- WHAT YOU WILL DO
After locating the line that contains "You are a computer-use", output that line and each one following it, exactly, to the end of the entries. No pictures.

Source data
_____

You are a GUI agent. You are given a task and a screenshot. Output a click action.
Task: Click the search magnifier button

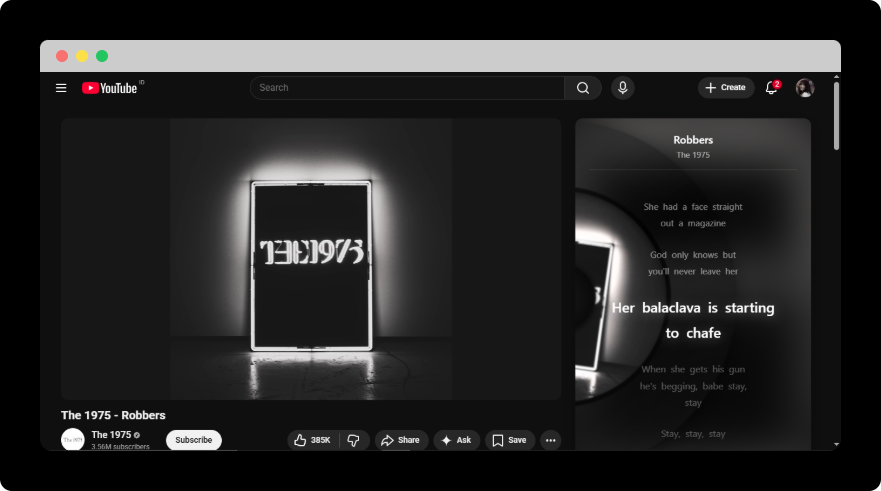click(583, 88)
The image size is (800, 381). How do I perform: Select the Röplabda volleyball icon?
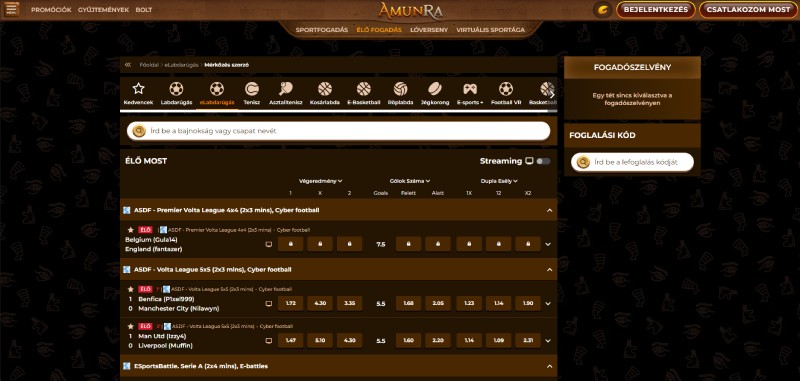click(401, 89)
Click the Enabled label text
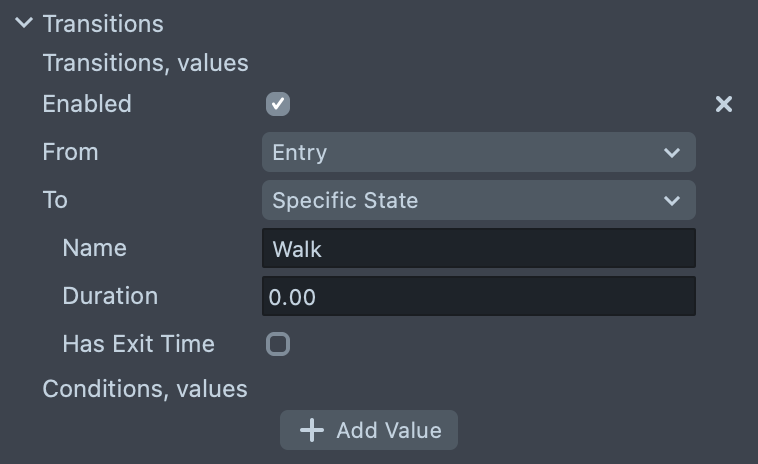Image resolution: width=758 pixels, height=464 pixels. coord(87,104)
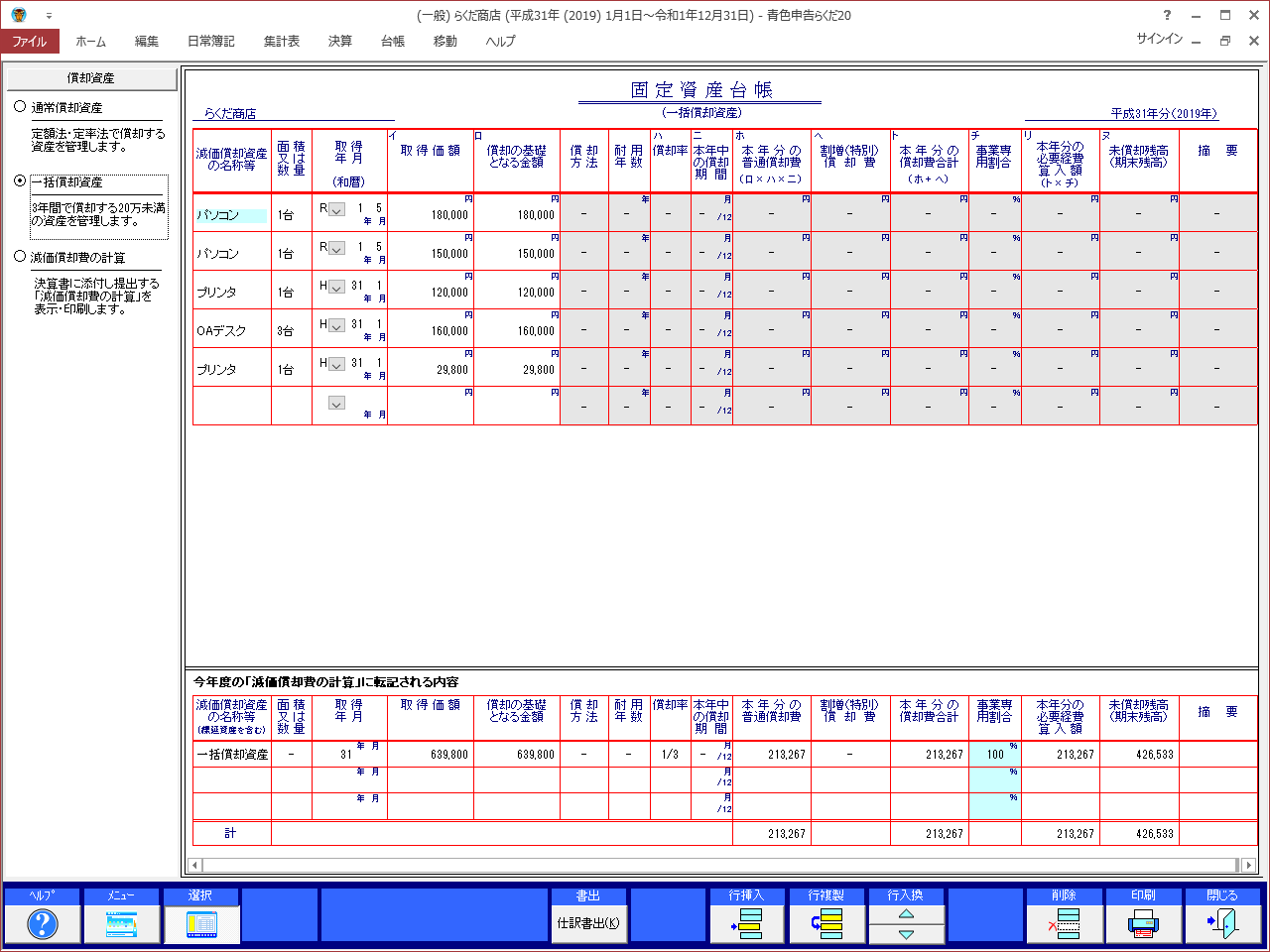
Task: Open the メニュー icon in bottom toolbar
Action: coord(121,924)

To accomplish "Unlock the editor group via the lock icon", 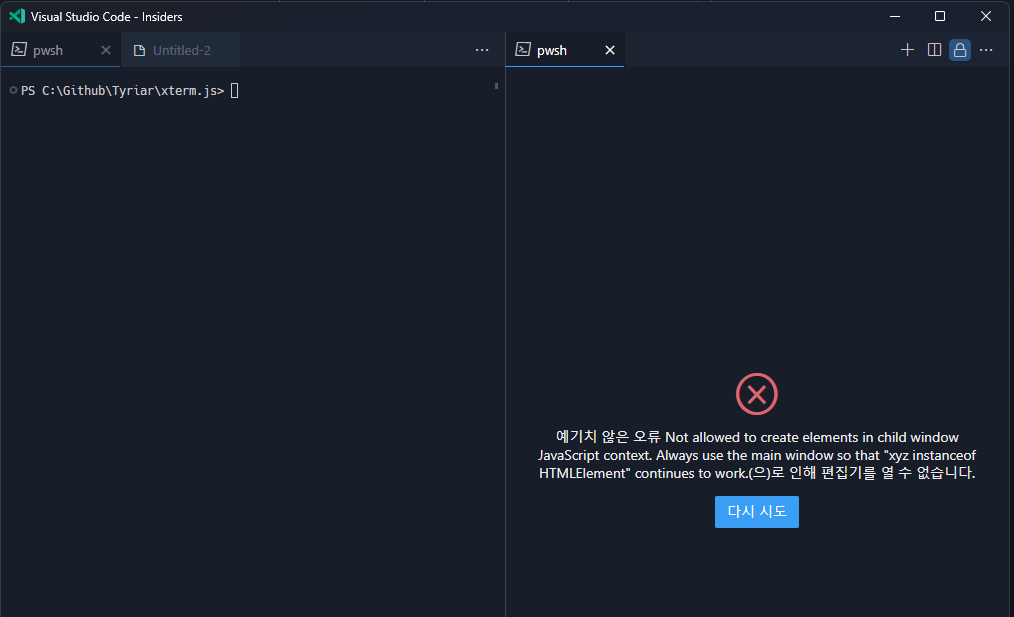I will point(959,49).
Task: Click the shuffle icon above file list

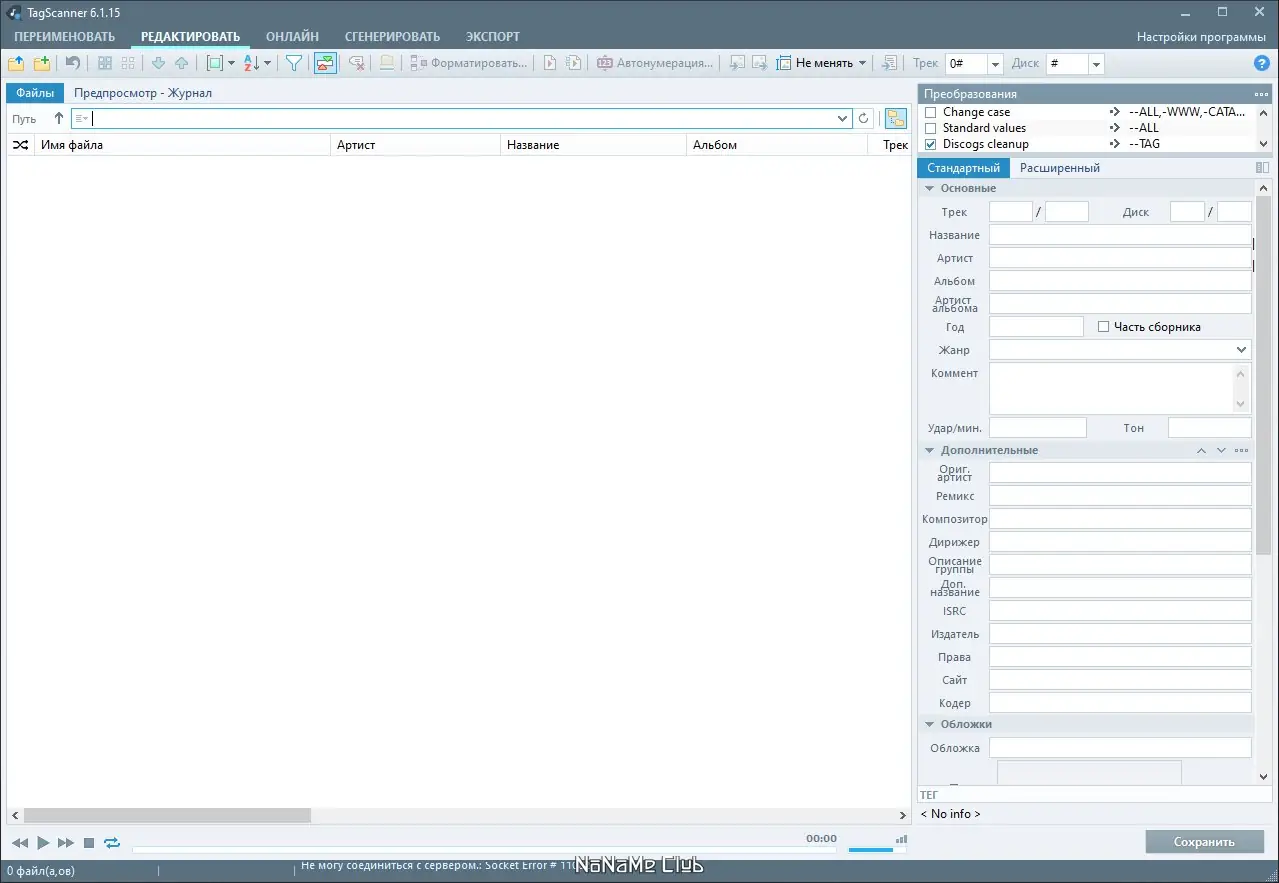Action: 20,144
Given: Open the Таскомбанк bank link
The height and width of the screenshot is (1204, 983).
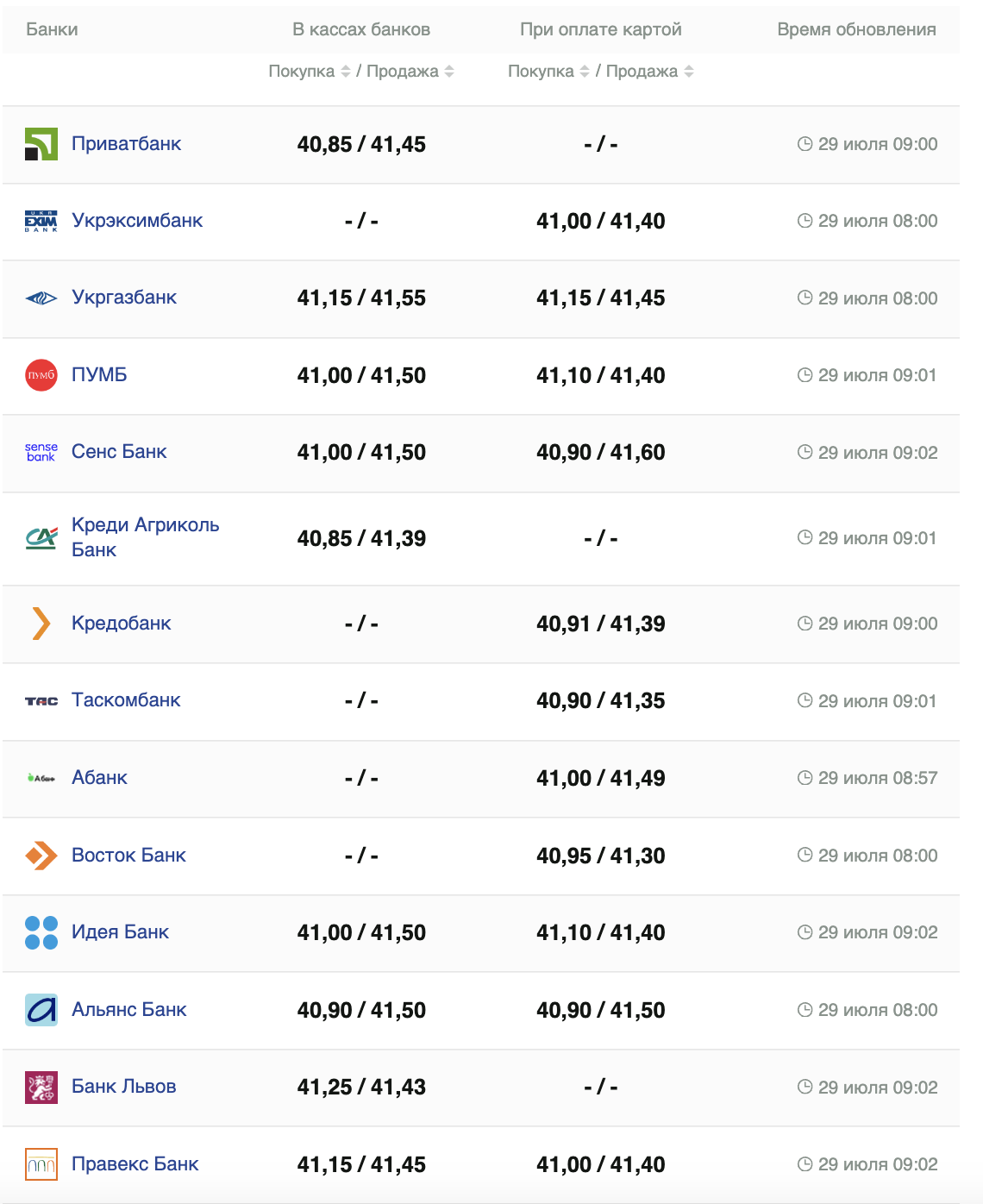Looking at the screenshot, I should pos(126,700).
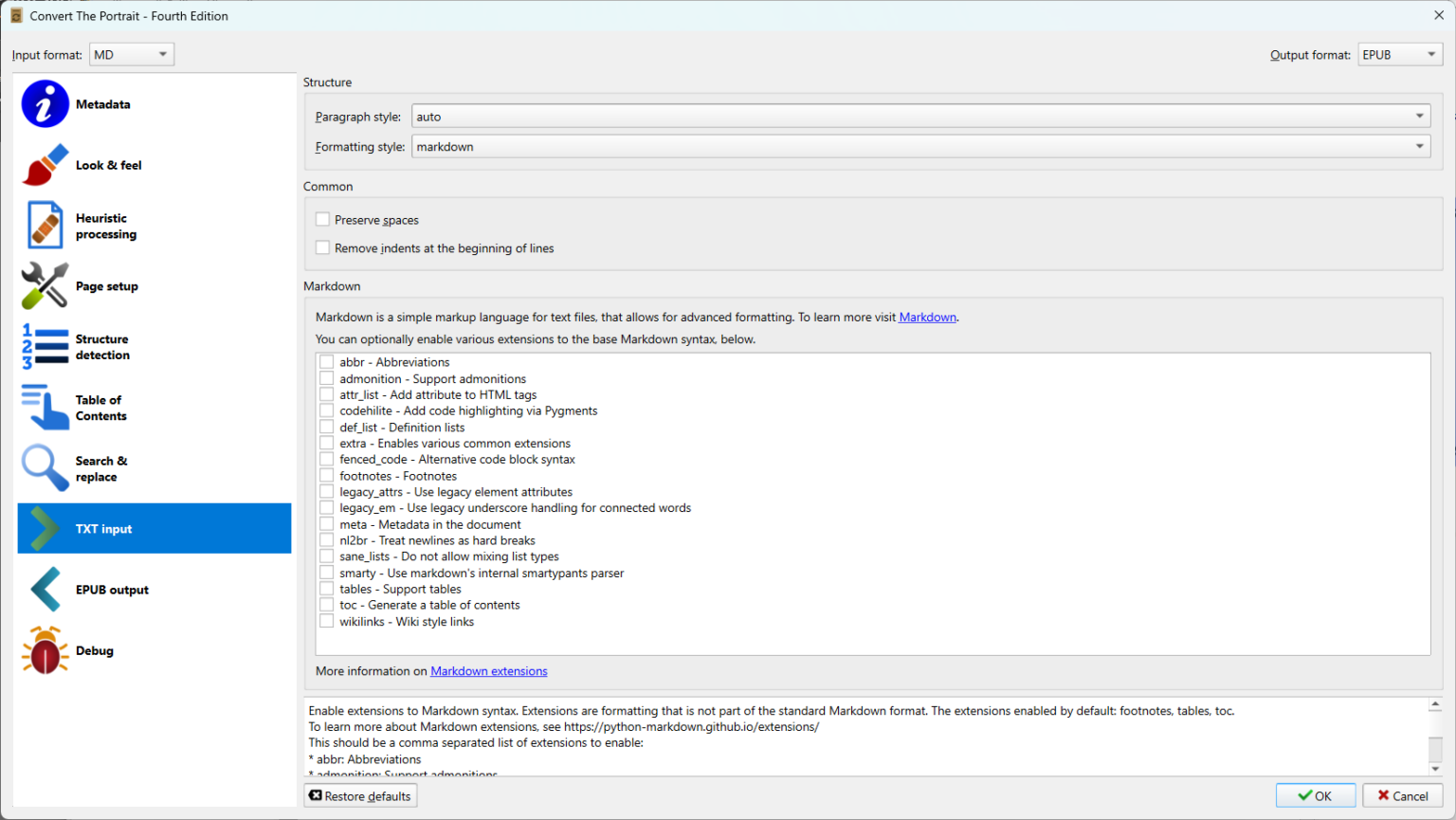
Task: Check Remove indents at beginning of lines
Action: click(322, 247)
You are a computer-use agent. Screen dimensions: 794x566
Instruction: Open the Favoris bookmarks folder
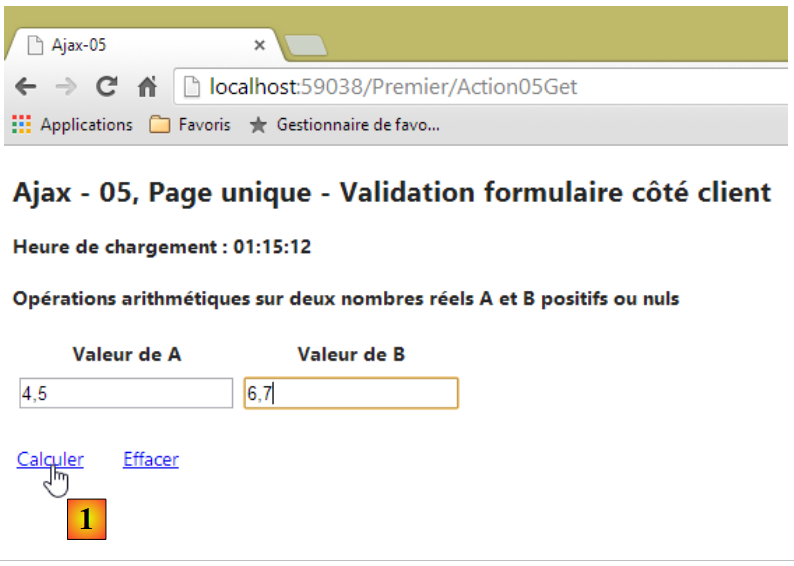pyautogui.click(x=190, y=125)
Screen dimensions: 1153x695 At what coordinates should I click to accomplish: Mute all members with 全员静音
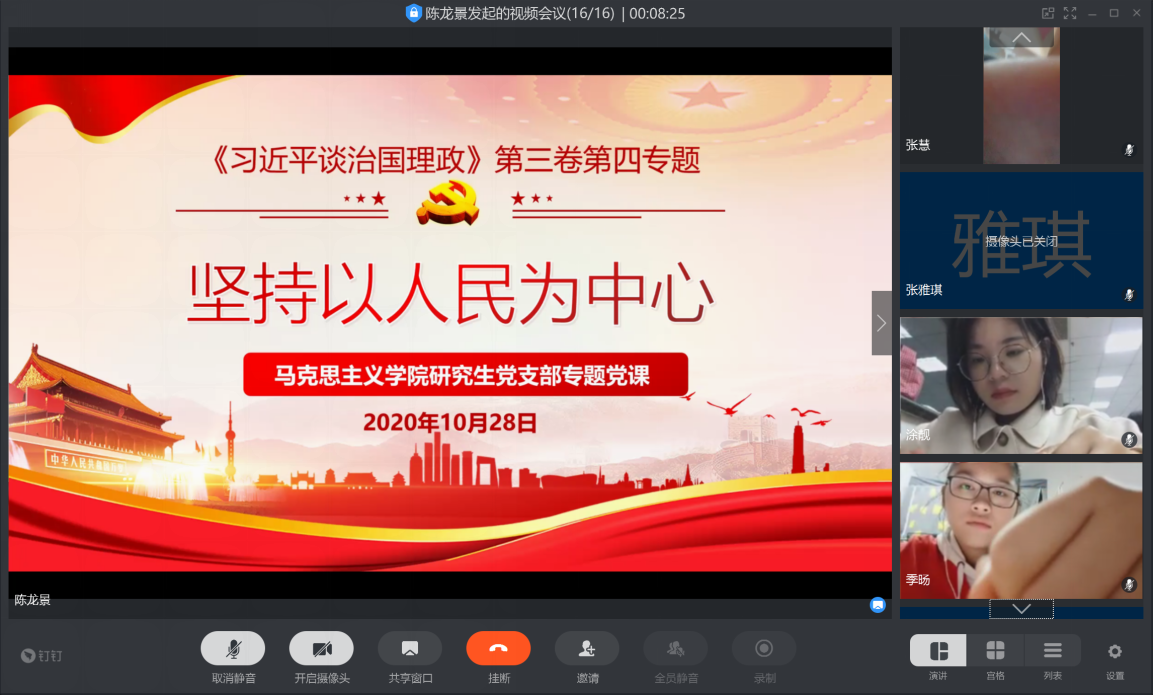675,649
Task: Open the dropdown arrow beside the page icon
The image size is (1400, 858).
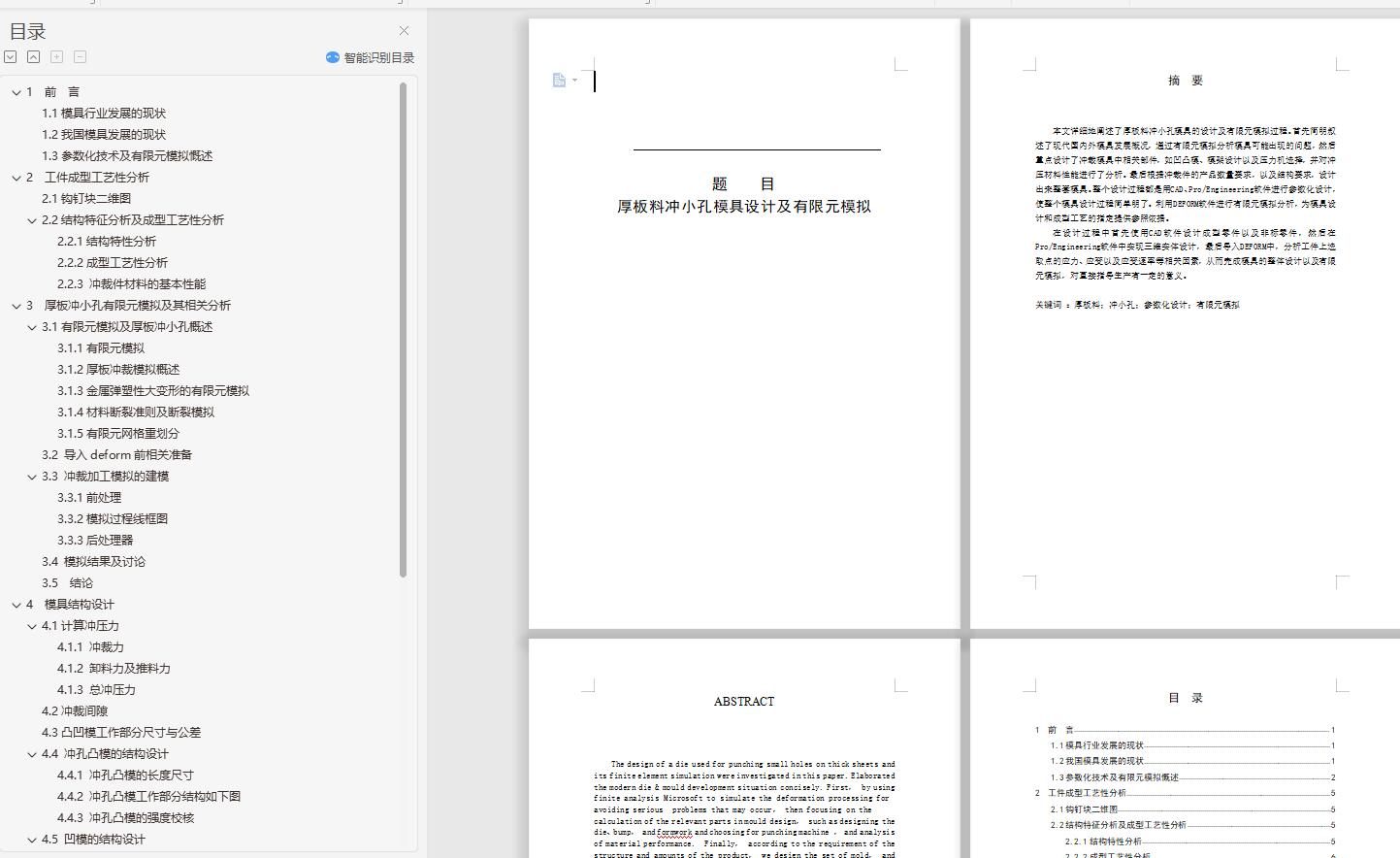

_____

- FINISHED TASK
You are a computer-use agent. Screen dimensions: 794x566
Instruction: Open the Favoris bookmarks folder
pyautogui.click(x=190, y=125)
Screen dimensions: 1153x695 At what coordinates should I click to accomplish: Mute all members with 全员静音
675,649
Task: Open the dropdown arrow beside the page icon
The image size is (1400, 858).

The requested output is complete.